Though clozapine appears to emerge as the gold standard for treatment resistant schizophrenia, however it still lacks effect in some of the subjects. Nevertheless augmentation studies have shown promising results. Other atypical antipsychotics esp. Risperidone and high dose Olanzapine also show response in some resistant cases.
Studies till date indicate that psychosocial interventions have important role in the management of the patients of treatment resistant schizophrenia and this field needs more exploration.
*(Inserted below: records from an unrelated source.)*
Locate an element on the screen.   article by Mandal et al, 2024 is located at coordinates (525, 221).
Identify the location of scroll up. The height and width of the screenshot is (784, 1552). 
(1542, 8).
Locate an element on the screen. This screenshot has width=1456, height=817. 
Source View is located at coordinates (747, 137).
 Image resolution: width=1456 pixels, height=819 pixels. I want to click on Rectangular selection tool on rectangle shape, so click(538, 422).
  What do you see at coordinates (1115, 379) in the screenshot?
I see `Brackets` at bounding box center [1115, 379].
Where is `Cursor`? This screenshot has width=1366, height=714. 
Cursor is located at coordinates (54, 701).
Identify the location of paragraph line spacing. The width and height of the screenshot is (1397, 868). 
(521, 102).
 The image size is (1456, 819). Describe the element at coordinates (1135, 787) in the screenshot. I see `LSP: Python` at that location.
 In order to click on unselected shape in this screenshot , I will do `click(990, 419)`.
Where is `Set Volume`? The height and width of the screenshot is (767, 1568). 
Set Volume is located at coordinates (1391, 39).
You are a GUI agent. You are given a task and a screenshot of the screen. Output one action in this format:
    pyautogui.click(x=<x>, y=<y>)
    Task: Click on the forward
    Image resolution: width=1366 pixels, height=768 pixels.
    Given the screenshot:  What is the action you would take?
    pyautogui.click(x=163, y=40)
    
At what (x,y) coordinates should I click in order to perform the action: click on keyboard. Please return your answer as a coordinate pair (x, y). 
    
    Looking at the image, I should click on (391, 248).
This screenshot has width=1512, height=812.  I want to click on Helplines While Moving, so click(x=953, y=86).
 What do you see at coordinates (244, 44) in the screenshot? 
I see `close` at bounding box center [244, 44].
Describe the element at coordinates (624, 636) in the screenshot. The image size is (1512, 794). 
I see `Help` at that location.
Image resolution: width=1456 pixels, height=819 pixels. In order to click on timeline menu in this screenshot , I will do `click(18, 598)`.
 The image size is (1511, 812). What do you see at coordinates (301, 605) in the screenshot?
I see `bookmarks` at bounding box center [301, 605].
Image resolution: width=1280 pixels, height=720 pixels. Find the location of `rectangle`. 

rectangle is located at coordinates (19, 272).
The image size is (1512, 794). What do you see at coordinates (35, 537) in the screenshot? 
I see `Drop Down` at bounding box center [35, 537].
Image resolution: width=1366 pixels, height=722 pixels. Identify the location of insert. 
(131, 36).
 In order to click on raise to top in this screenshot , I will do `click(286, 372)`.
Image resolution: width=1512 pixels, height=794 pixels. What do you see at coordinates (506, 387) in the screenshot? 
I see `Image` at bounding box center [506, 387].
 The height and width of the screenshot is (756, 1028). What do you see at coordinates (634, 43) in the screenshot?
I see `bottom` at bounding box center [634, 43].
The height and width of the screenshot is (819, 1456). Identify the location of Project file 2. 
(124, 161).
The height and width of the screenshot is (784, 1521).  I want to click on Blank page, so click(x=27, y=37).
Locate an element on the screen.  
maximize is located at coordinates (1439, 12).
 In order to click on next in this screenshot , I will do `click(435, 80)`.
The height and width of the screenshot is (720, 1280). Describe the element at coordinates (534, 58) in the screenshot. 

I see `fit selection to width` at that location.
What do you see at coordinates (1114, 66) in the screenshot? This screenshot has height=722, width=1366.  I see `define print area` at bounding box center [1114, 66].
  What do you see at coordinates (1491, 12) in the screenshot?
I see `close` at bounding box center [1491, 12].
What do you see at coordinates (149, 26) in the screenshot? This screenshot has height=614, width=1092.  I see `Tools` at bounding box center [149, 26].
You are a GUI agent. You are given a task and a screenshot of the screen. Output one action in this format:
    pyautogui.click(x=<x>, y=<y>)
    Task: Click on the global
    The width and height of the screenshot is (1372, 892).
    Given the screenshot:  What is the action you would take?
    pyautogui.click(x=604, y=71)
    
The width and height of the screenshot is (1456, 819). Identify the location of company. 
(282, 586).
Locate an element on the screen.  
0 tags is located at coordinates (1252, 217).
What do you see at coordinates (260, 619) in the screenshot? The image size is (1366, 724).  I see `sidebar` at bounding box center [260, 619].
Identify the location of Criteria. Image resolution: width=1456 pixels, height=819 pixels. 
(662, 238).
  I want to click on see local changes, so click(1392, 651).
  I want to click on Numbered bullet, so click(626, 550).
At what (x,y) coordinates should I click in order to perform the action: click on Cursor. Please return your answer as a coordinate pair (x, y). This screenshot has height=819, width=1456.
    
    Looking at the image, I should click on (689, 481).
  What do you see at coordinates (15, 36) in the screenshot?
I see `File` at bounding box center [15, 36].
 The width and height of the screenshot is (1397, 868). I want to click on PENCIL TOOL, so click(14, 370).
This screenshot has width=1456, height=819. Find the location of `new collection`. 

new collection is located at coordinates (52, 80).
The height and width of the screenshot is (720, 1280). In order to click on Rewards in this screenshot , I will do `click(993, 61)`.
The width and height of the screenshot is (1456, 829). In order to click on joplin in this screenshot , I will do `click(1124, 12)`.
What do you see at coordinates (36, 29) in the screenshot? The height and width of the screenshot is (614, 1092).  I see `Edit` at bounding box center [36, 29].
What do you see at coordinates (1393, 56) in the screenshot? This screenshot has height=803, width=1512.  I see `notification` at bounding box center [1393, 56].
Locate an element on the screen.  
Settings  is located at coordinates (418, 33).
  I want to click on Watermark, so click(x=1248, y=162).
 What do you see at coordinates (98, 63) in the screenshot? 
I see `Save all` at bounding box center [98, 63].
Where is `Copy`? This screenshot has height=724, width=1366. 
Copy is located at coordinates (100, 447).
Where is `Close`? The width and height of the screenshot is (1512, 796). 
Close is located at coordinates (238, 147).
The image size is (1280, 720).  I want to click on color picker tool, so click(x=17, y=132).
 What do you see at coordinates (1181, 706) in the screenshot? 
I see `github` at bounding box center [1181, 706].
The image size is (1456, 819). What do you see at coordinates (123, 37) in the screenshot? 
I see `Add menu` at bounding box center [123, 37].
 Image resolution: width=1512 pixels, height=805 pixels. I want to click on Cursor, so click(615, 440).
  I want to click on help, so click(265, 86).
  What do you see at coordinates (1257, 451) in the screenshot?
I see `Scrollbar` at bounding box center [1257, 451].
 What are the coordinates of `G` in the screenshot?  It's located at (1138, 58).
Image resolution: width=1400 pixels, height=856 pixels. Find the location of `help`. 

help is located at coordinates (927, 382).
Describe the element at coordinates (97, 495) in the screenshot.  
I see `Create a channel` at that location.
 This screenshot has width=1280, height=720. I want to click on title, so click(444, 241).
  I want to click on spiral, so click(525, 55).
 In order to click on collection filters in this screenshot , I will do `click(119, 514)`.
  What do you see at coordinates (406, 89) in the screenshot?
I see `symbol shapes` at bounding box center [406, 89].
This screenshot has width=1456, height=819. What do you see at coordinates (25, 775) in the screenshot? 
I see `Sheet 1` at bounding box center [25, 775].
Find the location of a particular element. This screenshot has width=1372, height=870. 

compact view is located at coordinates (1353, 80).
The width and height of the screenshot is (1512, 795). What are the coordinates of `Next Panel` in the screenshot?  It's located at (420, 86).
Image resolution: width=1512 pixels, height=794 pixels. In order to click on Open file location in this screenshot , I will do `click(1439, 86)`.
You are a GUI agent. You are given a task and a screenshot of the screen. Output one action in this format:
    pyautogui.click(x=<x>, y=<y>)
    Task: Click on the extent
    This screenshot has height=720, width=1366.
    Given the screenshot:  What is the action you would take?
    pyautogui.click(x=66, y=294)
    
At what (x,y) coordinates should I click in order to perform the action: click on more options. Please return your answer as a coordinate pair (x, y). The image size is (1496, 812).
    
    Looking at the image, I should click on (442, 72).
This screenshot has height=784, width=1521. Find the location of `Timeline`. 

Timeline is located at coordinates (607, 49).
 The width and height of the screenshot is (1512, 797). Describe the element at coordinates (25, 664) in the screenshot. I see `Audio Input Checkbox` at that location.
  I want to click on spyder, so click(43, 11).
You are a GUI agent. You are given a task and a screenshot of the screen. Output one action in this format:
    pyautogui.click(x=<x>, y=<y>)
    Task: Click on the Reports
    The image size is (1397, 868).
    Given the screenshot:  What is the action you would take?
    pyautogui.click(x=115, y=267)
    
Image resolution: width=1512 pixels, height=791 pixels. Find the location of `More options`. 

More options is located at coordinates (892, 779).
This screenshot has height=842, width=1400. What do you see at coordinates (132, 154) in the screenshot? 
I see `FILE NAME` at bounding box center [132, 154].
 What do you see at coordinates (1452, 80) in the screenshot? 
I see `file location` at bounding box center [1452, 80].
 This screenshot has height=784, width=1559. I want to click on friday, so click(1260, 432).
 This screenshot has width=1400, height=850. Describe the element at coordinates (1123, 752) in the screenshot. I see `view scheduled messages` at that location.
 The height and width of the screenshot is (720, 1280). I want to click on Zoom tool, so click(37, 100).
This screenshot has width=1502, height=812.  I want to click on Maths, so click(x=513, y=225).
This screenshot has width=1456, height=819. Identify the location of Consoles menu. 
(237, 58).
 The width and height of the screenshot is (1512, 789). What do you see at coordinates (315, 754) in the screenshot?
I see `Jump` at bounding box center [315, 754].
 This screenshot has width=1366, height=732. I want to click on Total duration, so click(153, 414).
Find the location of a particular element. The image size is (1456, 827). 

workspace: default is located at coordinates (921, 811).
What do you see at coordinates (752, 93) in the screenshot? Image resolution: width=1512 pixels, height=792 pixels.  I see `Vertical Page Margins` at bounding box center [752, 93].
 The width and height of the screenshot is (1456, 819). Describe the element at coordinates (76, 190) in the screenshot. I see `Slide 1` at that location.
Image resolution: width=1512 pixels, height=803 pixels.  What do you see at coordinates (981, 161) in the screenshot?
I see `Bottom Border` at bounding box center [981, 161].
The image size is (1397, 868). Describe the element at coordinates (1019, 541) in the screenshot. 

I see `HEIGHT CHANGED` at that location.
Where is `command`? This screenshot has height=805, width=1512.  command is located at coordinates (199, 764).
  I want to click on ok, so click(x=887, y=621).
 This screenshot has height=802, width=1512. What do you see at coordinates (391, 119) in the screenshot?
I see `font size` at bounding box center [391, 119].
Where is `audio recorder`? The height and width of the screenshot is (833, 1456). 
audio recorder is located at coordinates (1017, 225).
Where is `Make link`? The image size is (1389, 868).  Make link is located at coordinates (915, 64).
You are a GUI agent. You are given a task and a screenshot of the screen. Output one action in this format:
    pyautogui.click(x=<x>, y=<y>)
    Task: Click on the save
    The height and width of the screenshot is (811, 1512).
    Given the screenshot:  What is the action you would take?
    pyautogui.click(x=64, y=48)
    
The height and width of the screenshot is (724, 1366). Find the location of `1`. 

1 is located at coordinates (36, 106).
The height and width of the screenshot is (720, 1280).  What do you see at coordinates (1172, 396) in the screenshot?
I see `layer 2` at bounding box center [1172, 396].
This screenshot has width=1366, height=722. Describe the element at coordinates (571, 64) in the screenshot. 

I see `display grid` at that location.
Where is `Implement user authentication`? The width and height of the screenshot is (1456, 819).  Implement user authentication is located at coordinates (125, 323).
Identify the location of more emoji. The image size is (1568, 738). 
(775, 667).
The reason for this treatment resistance is not clearly addressed but the role of rapid metabolisers, pharmacogenetics and single nucleotide polymorphisms may explain the same in the time to come. Remission is a realistic goal for patients with Schizophrenia and if sustained remission without relapse can be achieved then patients may attain functional recovery.
Footnotes
Source of Support: Nil
Conflict of Interest: None declared.